[Items from a data source]
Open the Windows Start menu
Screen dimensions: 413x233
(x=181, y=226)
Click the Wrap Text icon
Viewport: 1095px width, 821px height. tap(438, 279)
---
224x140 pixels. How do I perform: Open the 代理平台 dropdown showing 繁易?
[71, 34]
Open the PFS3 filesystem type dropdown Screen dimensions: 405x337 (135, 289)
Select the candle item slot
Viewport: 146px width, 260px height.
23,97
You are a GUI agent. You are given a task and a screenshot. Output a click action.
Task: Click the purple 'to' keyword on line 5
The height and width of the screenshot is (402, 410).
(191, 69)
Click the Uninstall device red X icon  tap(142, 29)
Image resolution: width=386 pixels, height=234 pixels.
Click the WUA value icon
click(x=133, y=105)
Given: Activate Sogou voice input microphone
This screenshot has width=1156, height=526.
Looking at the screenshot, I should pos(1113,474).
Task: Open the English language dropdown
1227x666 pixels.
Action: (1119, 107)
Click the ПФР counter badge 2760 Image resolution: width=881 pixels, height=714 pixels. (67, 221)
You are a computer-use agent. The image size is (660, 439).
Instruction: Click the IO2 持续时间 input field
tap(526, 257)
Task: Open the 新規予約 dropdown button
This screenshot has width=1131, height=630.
---
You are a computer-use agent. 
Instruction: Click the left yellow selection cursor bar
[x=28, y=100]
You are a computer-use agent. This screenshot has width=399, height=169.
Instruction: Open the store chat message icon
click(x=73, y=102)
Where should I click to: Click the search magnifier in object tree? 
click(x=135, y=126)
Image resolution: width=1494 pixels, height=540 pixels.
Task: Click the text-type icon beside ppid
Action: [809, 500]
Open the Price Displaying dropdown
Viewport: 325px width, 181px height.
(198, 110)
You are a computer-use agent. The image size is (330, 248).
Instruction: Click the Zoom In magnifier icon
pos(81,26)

What the task requires
Find the lines above that contain the string "size" and answer with how many there are, nothing else.

Problem solution
2